It shouldn’t surprise us that the people who wrote and are described in the Bible struggled with this problem, too. Where did we come from? It’s probably one of humankind’s oldest questions. Trying to answer it leads us to all sorts of crazy conclusions, all colored by our limited understanding of reality, and our self-centered insistence that all life in the universe must look like us—including God. This is an unimaginative, short-sighted answer to the questions of the nature of God and human beings.

There is a better answer, an ancient Judaic answer. When asked why God did this or that, the ancient Rabbis in their playful wisdom often answered simply “It’s a mystery.”

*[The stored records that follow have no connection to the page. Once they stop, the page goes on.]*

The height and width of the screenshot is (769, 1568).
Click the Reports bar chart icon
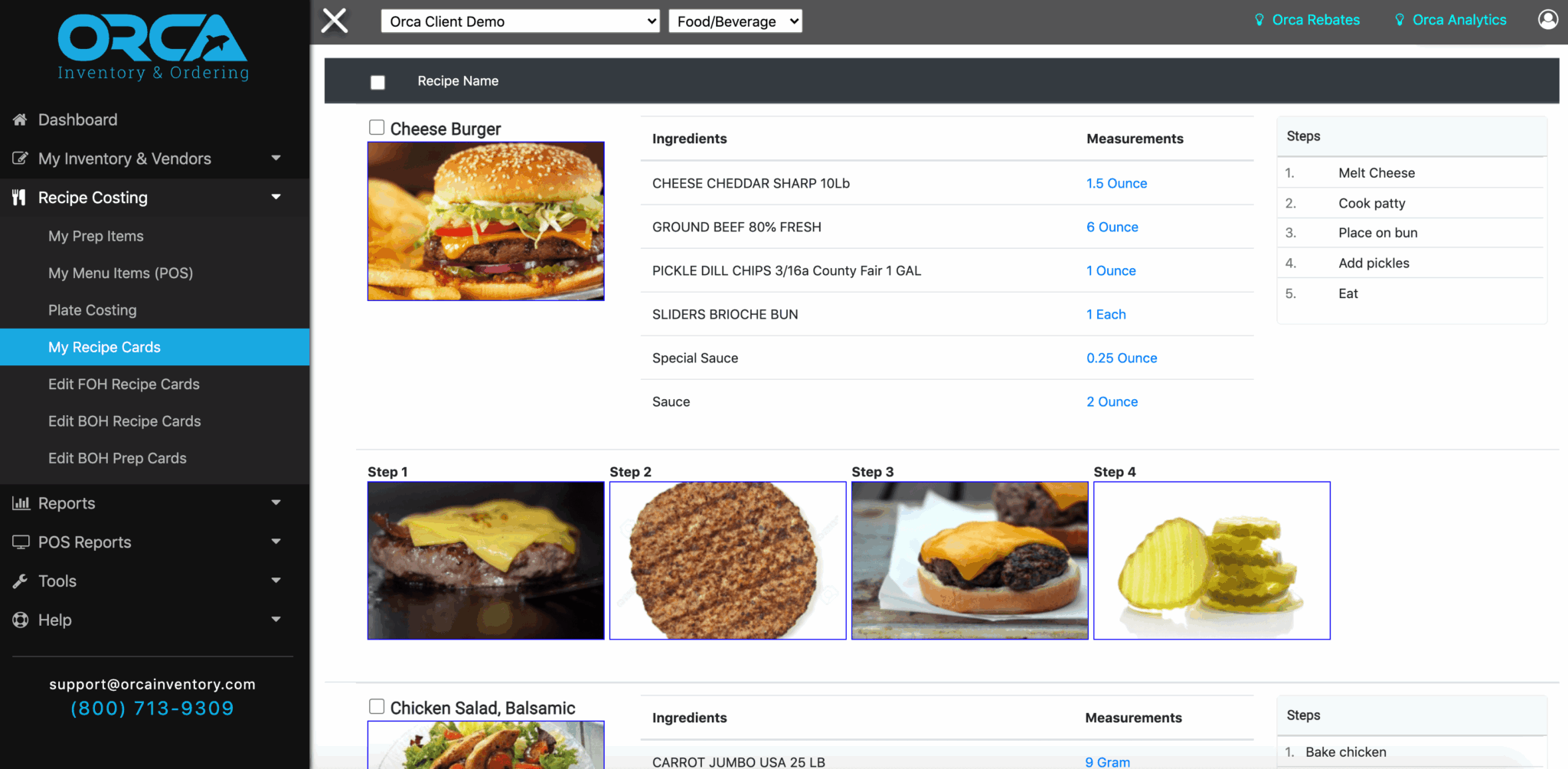[x=21, y=503]
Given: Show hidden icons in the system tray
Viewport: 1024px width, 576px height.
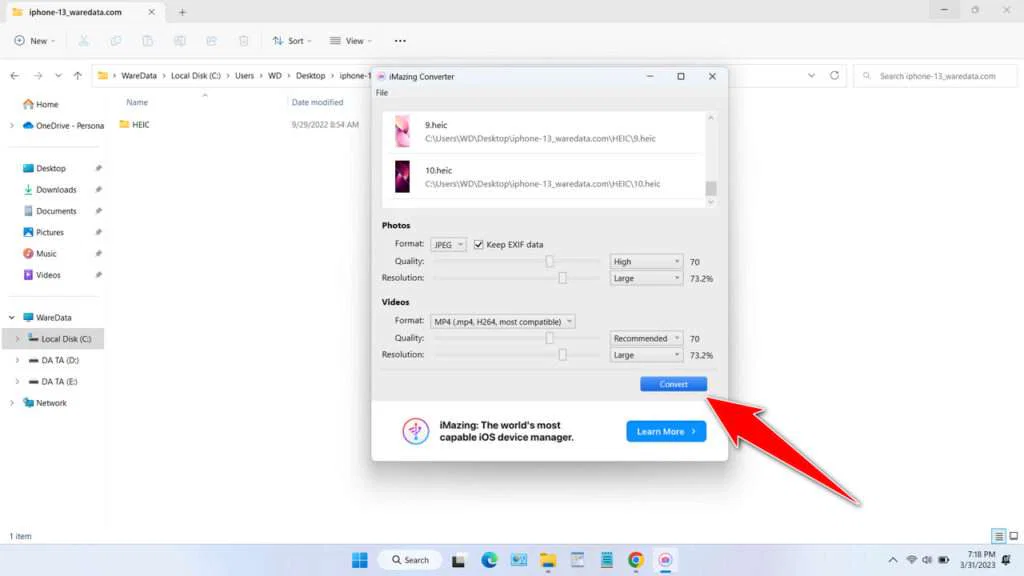Looking at the screenshot, I should (893, 560).
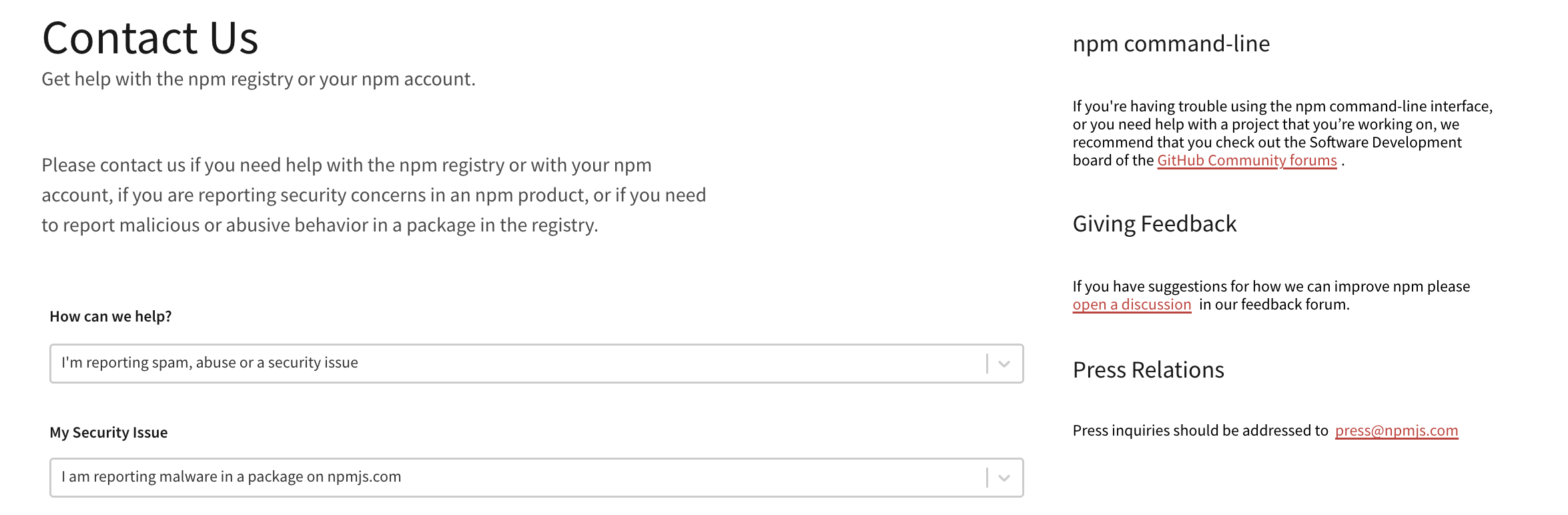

It’s a mystery. If we’re going to believe in a cosmic singularity—God, then certainly much of God’s activity is and must be mysterious. We are human beings. Our experience in this universe is like that of a newborn infant. We’re still crawling around trying to figure out which switch makes the lights turn on at night. Trying to define the nature of God is way beyond the scope of our ability now, and it was even more beyond the scope of the ability of the authors of the Bible. Yet, they did a remarkably good job of describing the mystery in beautifully poetic language. God is eternal. God is spirit. God is human. God is nature. The conclusion our biblical ancestors came to is profound in its simplicity: God is. Everything else is commentary.

Meditation: I open myself to a mysterious experience that defies logic and reason.